During the visit, the high powered delegation in the company of YONECO’s Executive Director, Mac Bain Mkandawire, toured various structures that are within YONECO Head Office. The delegates firstly went to YONECO IT Centre where real-time data entry for Toll Free Helpline services is managed. The centre is also responsible for the development of internet-based socioeconomic development tools for enhancing the rights and welfare of the youth, women and children.
The visitors also toured YONECO Helpline Services Centre which, among other things; handles walk-in clients as well as others who seek support through its three toll-free lines namely; 116 – Child Helpline, 5600 – GBV Crisis Line as well as 6600 which is a Drug and Substance Hotline.
Finally, the delegates were taken to YONECO FM where they interacted with the Chief Producer, Rodrick Mwale.
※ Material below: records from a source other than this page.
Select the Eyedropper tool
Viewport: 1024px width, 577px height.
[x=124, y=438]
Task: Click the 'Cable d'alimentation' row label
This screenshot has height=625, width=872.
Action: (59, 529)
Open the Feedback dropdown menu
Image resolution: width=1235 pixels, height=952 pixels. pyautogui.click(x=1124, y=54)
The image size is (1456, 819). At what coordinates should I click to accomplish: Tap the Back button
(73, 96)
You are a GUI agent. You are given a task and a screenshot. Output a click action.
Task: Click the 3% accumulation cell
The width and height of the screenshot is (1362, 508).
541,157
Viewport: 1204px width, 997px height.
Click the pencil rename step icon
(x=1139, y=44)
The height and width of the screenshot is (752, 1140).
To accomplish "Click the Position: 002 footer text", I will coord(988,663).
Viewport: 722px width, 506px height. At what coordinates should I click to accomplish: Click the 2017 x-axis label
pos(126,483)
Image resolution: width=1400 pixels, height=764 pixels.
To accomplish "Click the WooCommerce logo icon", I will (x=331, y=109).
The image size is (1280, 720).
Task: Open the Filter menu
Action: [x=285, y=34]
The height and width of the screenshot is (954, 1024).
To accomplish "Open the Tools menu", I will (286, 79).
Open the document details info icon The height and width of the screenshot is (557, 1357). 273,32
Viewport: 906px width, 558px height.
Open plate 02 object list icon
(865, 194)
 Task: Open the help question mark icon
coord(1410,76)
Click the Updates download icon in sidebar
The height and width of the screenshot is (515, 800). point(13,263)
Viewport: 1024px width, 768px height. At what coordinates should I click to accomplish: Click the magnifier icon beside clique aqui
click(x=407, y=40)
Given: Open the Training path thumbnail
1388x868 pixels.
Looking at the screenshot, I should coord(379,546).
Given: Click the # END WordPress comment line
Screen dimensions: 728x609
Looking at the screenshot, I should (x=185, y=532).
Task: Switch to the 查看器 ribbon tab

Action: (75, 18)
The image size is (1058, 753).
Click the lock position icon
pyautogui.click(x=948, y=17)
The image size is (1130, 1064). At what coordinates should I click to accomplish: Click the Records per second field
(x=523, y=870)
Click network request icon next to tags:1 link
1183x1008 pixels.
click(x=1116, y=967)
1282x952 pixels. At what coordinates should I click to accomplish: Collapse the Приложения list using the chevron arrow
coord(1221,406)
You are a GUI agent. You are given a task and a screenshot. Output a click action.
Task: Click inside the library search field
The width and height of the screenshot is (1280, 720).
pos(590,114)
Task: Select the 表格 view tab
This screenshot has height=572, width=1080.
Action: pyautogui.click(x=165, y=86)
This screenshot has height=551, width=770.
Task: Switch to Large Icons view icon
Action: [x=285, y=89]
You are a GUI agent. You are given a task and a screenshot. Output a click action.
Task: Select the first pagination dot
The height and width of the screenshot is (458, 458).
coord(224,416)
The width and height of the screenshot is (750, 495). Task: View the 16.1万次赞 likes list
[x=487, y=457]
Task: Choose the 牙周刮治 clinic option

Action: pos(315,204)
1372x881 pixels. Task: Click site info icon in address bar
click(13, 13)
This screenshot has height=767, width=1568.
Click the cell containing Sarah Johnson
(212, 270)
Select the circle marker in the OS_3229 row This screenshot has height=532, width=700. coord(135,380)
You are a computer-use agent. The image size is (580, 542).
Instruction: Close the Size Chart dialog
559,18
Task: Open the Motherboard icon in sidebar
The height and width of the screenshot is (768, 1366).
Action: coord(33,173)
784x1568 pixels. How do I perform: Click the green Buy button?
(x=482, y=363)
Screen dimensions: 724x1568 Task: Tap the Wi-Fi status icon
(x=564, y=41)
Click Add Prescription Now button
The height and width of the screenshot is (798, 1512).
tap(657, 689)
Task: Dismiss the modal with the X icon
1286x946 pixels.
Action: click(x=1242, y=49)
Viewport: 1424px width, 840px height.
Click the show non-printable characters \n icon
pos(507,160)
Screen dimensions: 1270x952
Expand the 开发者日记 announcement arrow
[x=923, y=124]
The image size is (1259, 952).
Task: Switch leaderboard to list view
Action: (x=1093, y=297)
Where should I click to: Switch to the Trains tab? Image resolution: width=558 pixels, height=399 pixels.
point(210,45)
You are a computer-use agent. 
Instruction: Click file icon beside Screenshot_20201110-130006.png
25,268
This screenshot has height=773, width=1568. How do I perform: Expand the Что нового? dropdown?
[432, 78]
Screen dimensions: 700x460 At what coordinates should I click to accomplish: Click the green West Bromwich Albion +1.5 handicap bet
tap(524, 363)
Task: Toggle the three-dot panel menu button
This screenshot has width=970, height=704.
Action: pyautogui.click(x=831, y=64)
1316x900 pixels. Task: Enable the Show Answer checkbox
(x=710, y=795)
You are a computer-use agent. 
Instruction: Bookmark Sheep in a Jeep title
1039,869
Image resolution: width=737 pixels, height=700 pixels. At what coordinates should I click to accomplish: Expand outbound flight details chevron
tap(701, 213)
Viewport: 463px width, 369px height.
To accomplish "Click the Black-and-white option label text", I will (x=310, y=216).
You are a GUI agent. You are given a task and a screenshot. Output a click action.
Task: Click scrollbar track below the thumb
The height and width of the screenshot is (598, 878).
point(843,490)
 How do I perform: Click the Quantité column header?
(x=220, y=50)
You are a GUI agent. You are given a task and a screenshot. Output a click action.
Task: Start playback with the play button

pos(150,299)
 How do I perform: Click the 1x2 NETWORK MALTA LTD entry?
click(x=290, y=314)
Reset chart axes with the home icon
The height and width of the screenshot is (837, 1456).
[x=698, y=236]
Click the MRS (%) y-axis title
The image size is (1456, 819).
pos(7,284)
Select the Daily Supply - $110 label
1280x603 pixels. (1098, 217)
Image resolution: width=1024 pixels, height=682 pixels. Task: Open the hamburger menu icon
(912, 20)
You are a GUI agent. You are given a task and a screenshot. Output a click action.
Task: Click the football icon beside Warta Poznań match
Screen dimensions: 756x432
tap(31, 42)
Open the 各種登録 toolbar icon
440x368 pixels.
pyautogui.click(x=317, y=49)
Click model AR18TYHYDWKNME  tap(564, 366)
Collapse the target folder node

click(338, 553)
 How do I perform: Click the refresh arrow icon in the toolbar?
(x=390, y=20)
In the studios; Mwale briefed the delegates on the programming and operations of the radio station which has a nationwide coverage.
Currently, YONECO is implementing a Project called Investing for Impact against HIV and TB. The project is being implemented in various parts of the country with funding by Global Fund through Action Aid and Christian Aid. I addition to this project, YONECO, with support from Global Fund through Action Aid and Christian Aid, is also implementing another project in Mulanje district which is being aimed at reducing the spread of HIV among girls and young women.
In its untiring efforts of ensuring that Tithandizane Helpline Counsellors are providing effective and high standards of service delivery
to its clients including beneficiaries of humanitarian food items in various parts of the country, YONECO with support from the World Food Programme (WFP) conducted a debriefing session for the Tithandizane Helpline counsellors.
The session that was held from 15 to 16 is expected to yield positive outcomes as the counsellors were further drilled in counselling skills to enable them to avoid burn-out as well as receive and give feedback in accordance to a prescribed framework. The activity also enabled the counsellors to share and learn a number of issues as well as giving them an opportunity to recuperate.
As the country is facing acute food shortage that has affected many households, WFP and other partners have embarked on massive food exercise to the affected communities throughout Malawi.
With support from WFP, YONECO through its helpline Services is implementing interventions that are aimed at promoting transparency and accountability by providing mechanisms for getting beneficiary complaints and feedback in the humanitarian food assistance.
The initiative is aimed at ensuring that the process is credible and that the targeted beneficiaries are receiving the food items form the various distribution points that have been set up in various parts of the country. The initiative has been intensified after it was noted that during the 2015 disasters in Malawi, distribution of relief items was characterised by corruption, nepotism and Gender Based Violence (GBV) whereby some men were enticing women and girls to sleep with them in exchange for the free items.
The session which is currently being conducted at Naming’azi Training Centre is being facilitated by the Executive Director for YONECO, Mac Bain Mkandawire, as well as Benson Nkhoma Somba from Galaxy Media Consultants.